Introduction. The problem to solve is
\begin{equation} \min_{\mathbf x \in \mathbb R^n} f(\mathbf x) \quad \text{subject to} \quad h(\mathbf x) = \mathbf 0, \end{equation}
where $f: \mathbb R^n \to \mathbb R$ and $h: \mathbb R^n \to \mathbb R^m$ are twice continuously differentiable functions.
I implemented the local Lagrange-Newton method, which aims at finding a solution $(\mathbf x, \pmb \mu) \in \mathbb{R}^{n+m}$ of the KKT equations
\begin{align} \nabla f(\mathbf x) + \nabla h(\mathbf x)\pmb \mu &= \mathbf 0,\\ h(\mathbf x)&= \mathbf 0, \end{align}
where $\nabla h(\mathbf x) = (\nabla h_1(\mathbf x), \ldots, \nabla h_m(\mathbf x)) \in \mathbb{R}^{n \times m}$ is the Jacobi matrix of $h$ and $\pmb \mu \in \mathbb{R}^m$ is the vector of Lagrange multipliers.

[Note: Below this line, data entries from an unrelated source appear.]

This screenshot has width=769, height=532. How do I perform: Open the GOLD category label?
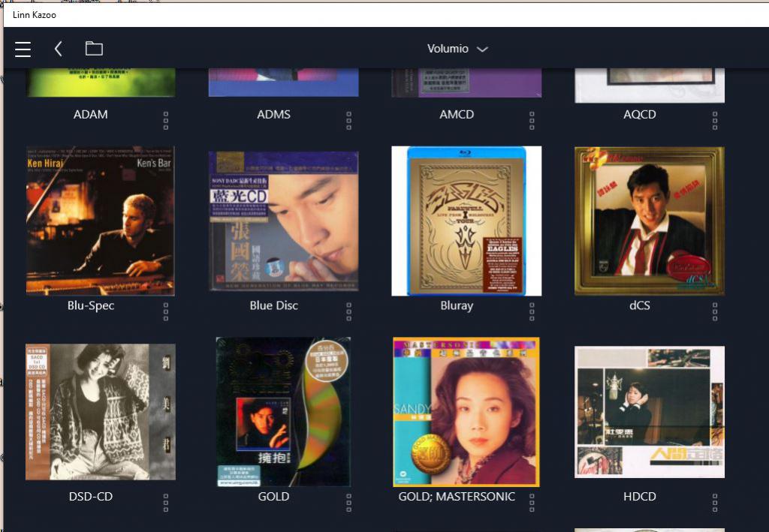pos(273,497)
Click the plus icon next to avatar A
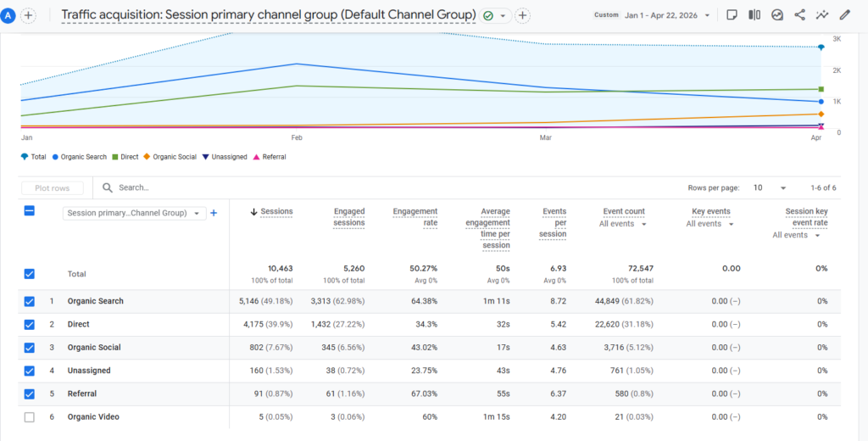The width and height of the screenshot is (868, 441). (x=28, y=15)
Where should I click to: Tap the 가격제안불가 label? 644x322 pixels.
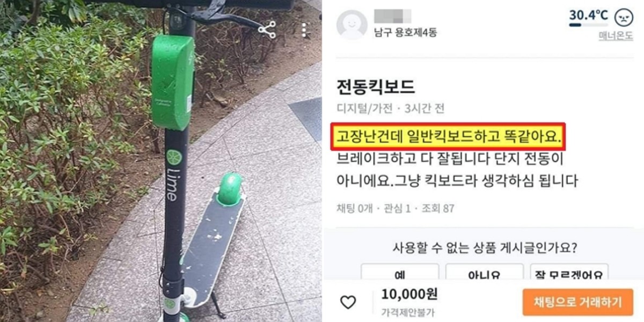pos(400,311)
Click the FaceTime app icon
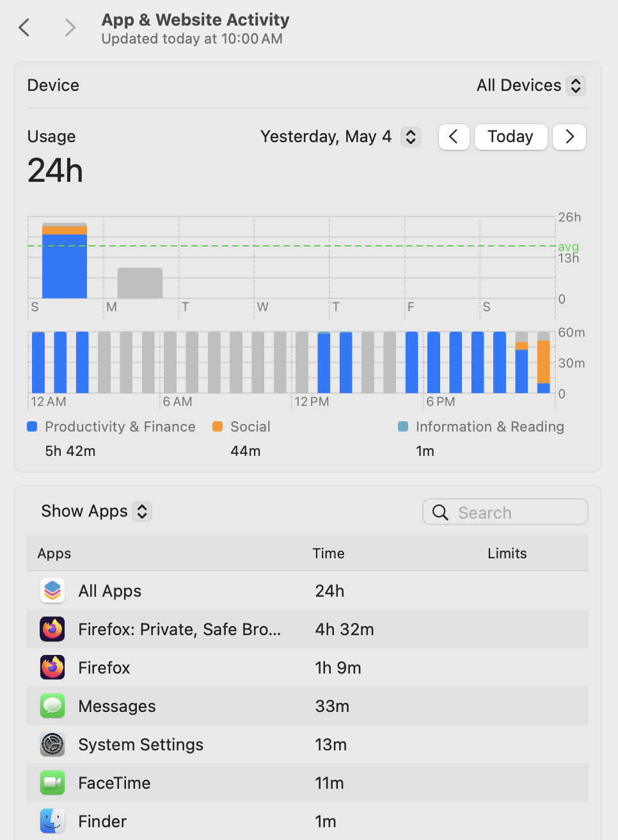The image size is (618, 840). [x=52, y=783]
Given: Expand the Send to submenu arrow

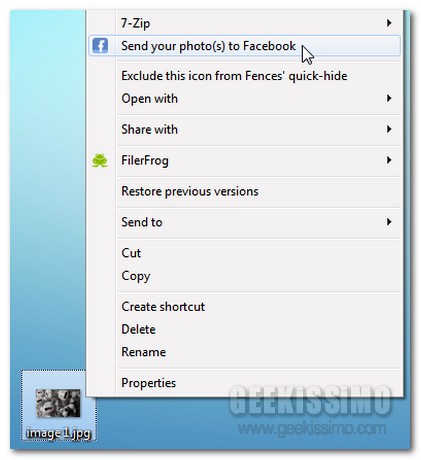Looking at the screenshot, I should (389, 222).
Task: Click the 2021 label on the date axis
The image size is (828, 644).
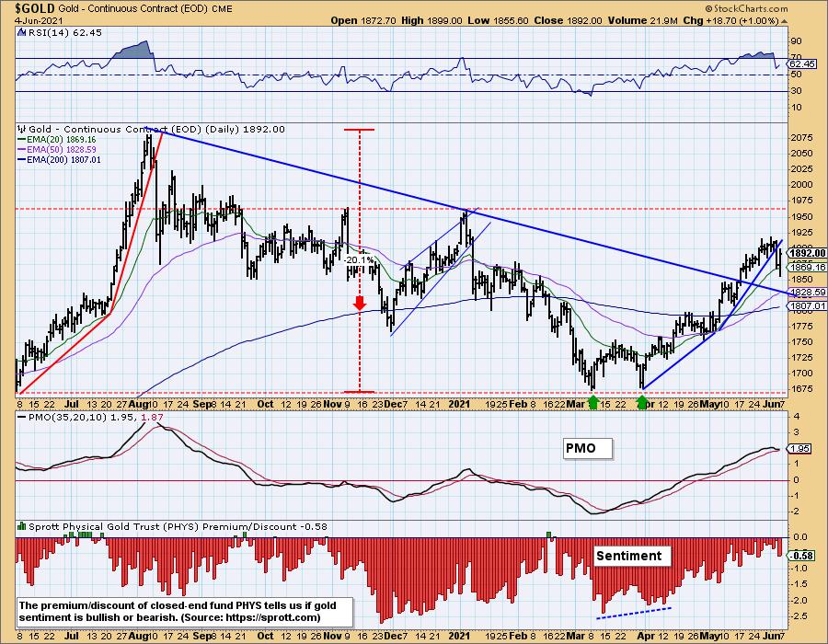Action: pyautogui.click(x=461, y=403)
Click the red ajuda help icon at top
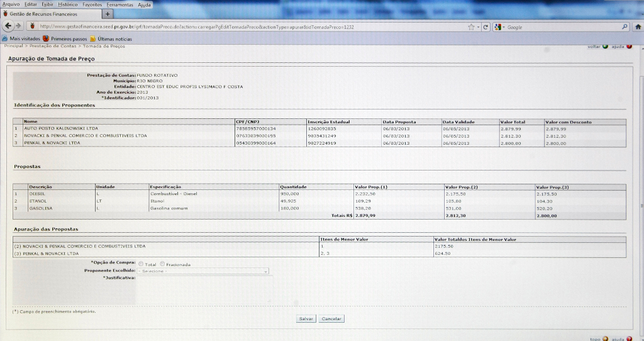 (x=629, y=47)
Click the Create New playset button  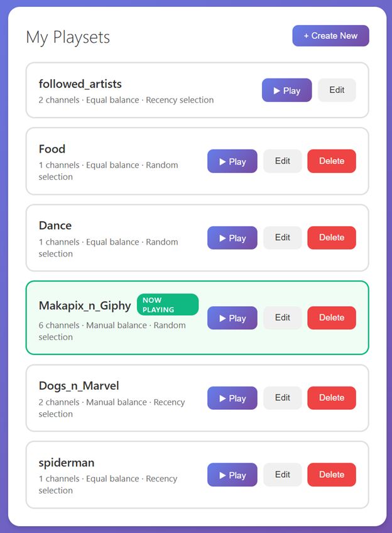click(330, 36)
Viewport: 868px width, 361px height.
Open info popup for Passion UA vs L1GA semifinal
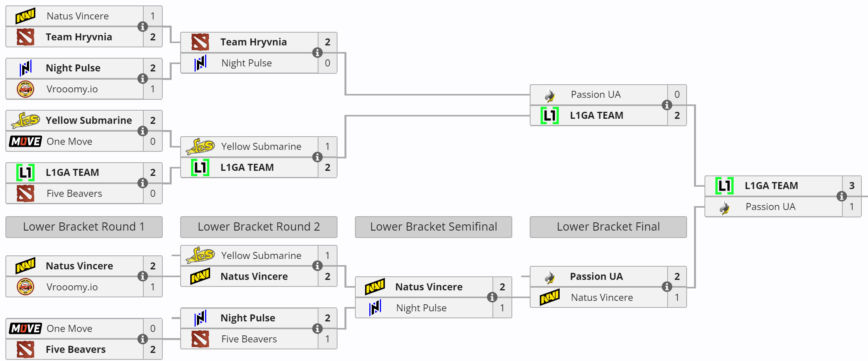[x=667, y=105]
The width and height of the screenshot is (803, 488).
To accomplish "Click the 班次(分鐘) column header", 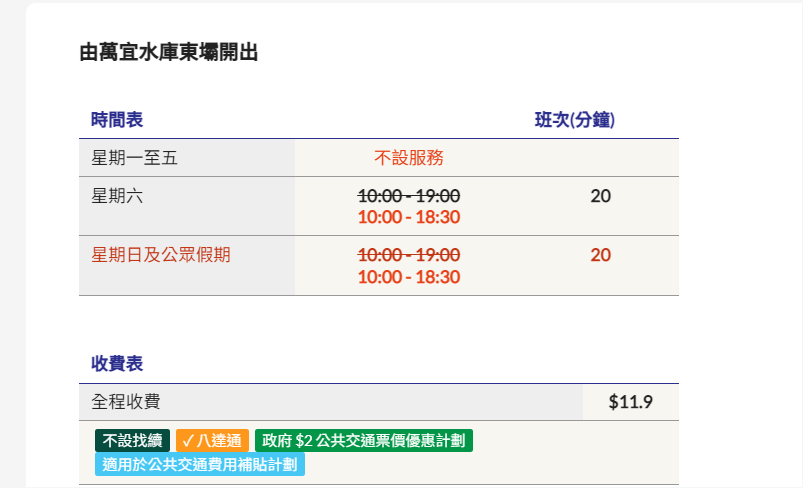I will (x=574, y=120).
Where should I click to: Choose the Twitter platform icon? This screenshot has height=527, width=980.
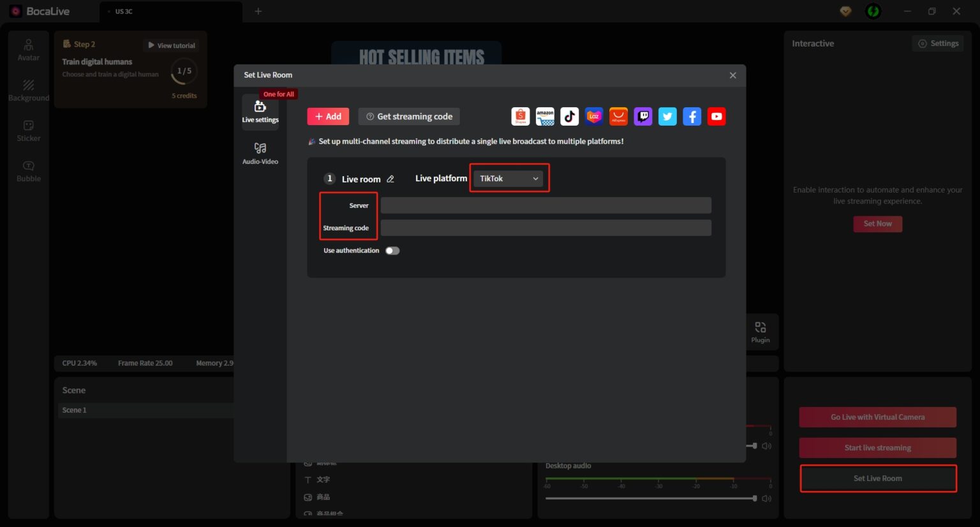[x=667, y=117]
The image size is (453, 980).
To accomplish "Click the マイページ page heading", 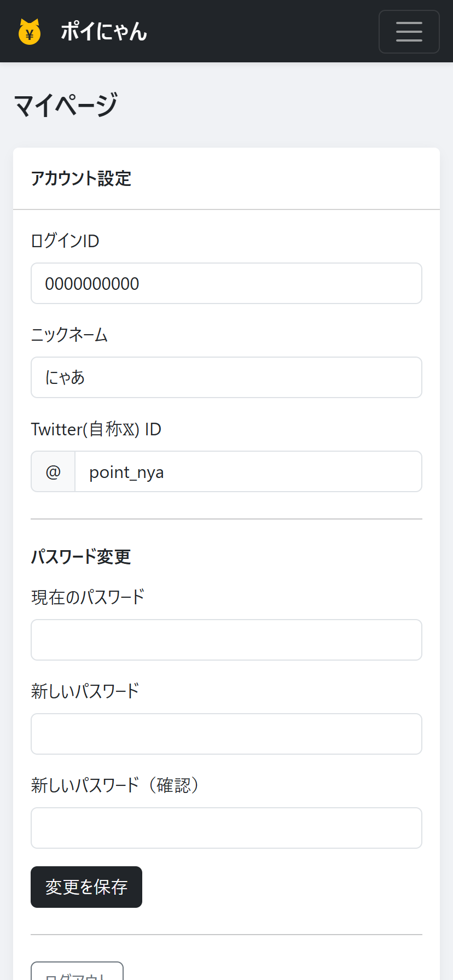I will [65, 103].
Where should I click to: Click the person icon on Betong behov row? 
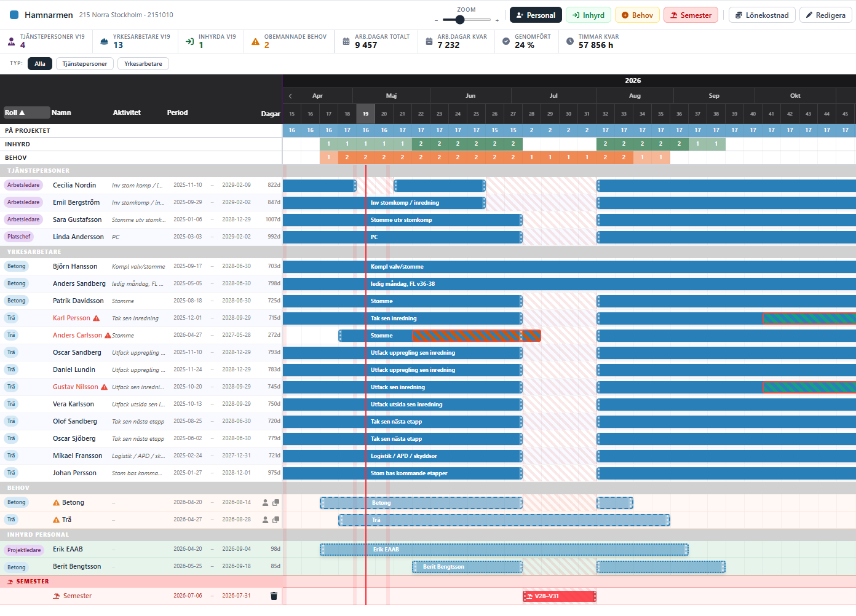[x=266, y=502]

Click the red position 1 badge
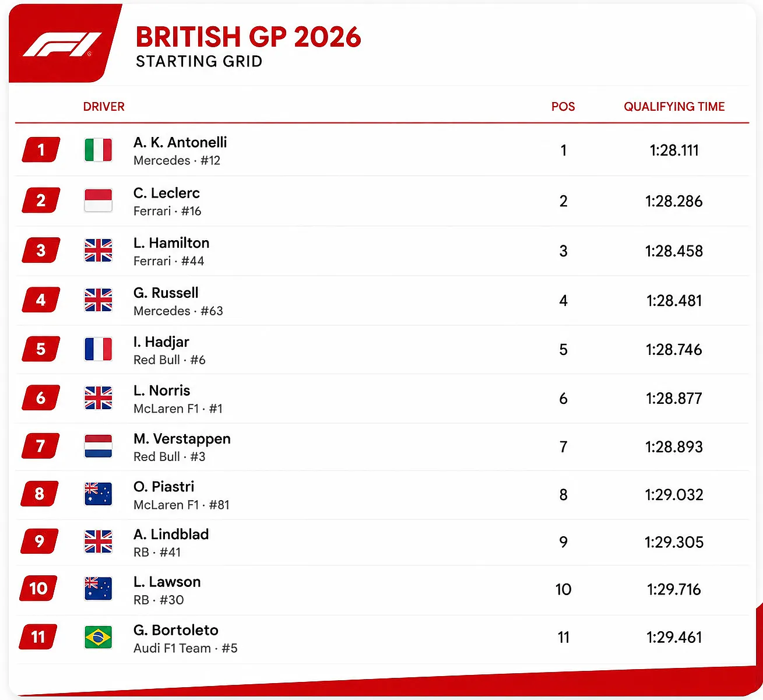coord(41,150)
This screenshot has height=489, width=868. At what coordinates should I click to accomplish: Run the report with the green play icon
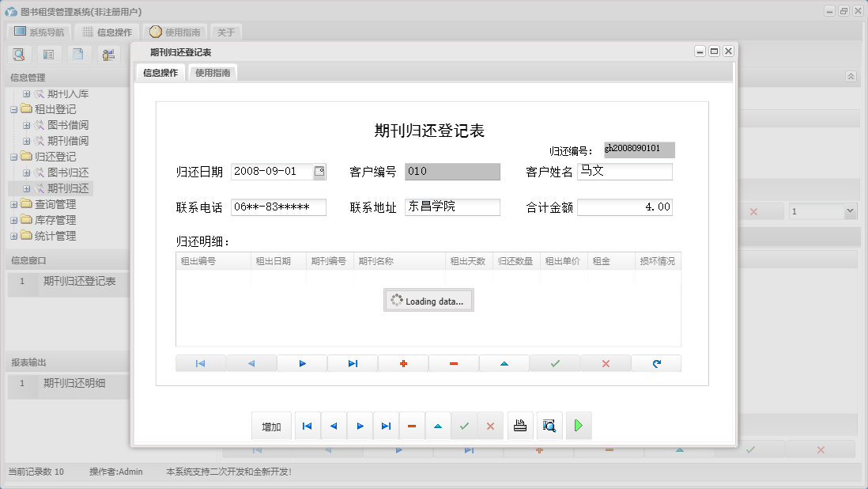tap(578, 426)
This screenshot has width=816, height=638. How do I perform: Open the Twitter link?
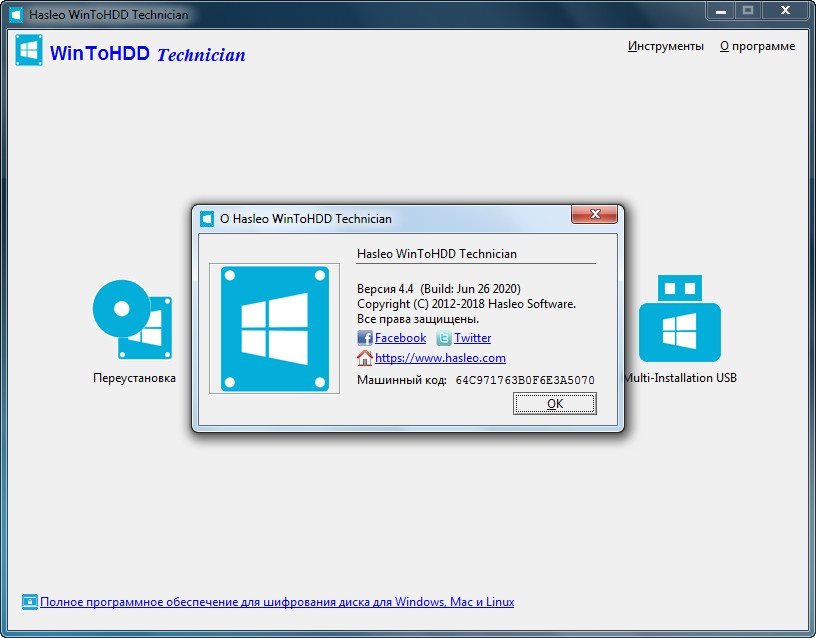click(472, 338)
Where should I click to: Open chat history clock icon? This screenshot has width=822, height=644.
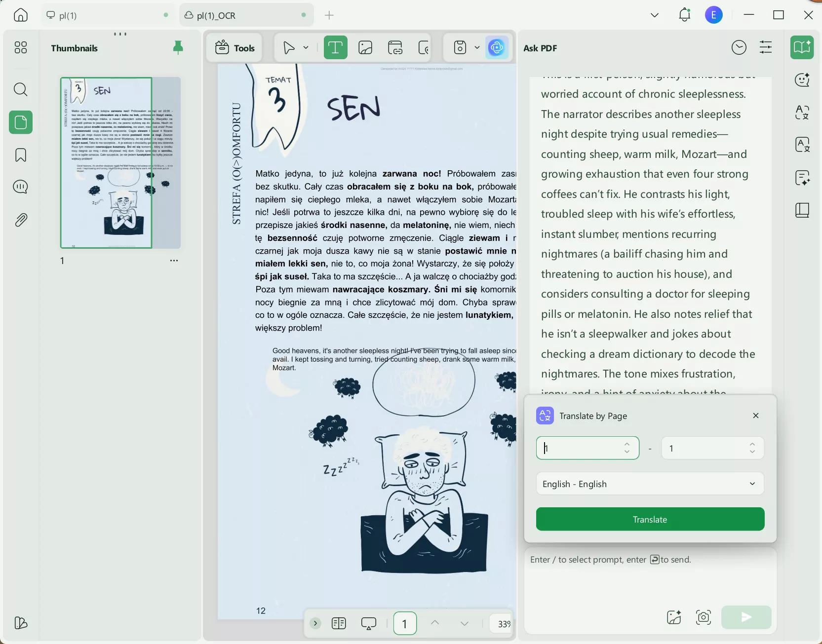(x=739, y=48)
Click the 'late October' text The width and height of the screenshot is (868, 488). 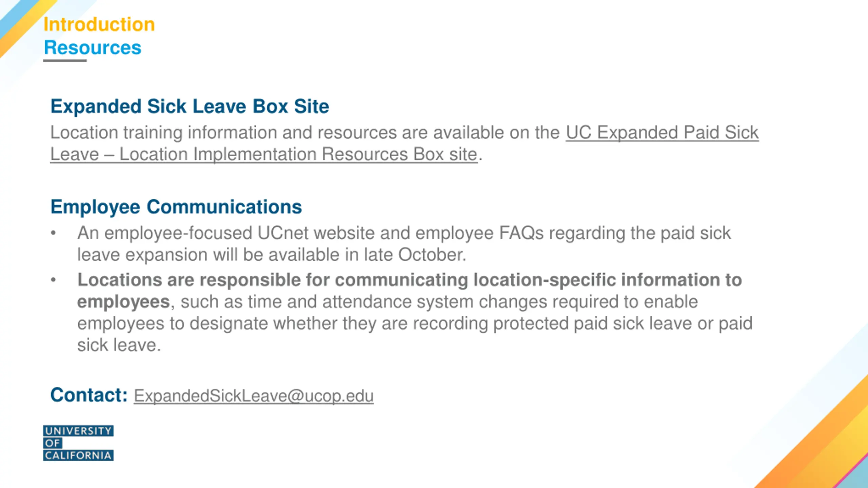click(x=414, y=255)
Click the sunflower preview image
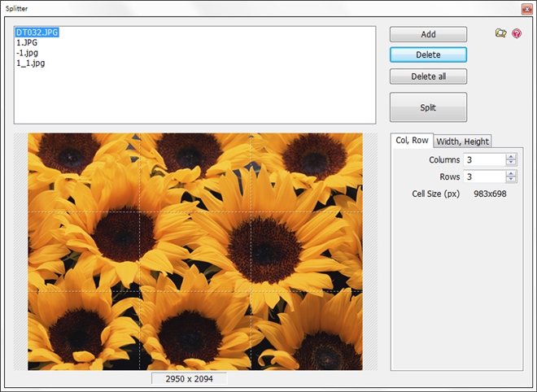 pos(195,251)
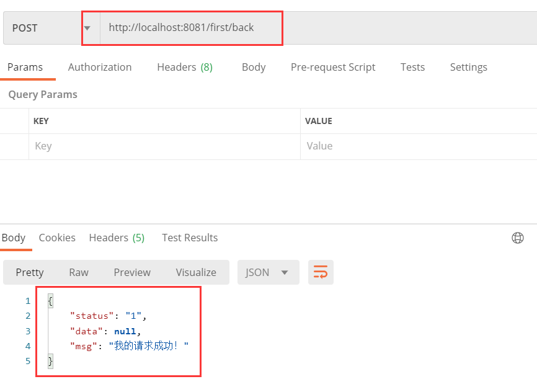Open the Cookies response tab

(x=57, y=238)
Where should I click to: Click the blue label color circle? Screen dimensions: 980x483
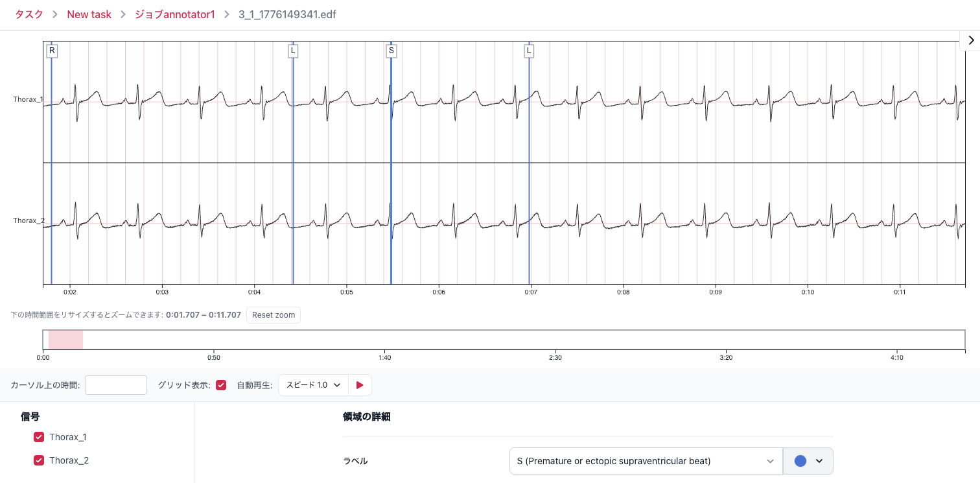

I need initial values $\mathbf x_0$ and $\pmb \mu_0$ in order to use Newton's method to iteratively solve the KKT equations. Based on my application, I have a reasonable value for $\mathbf x_0$.
Question 1 What are good general strategies for selecting $\pmb \mu_0$?
Question 2 How about using $\mathbf x_0$ to compute $\pmb \mu_0$ as the least-squares solution of the first KKT equation: \begin{equation} \pmb \mu_0 = \text{arg}\min_{\pmb \mu \in \mathbb{R}^m} \|\nabla f(\mathbf x_0) + \nabla h(\mathbf x_0)\pmb \mu\|^2. \end{equation}
For some values for $\mathbf x_0$, the least-squares solution $\pmb \mu_0$ makes the method to diverge, whereas setting $\pmb \mu_0$ to a random vector in $[-1, 1]^m$ leads to convergence to the right solution. Any thoughts on that?
Question 3 Is it beneficial to have $\mathbf x_0$ to fulfill the constraints? Or is the distance to the solution $(\mathbf x, \pmb \mu)$ more important?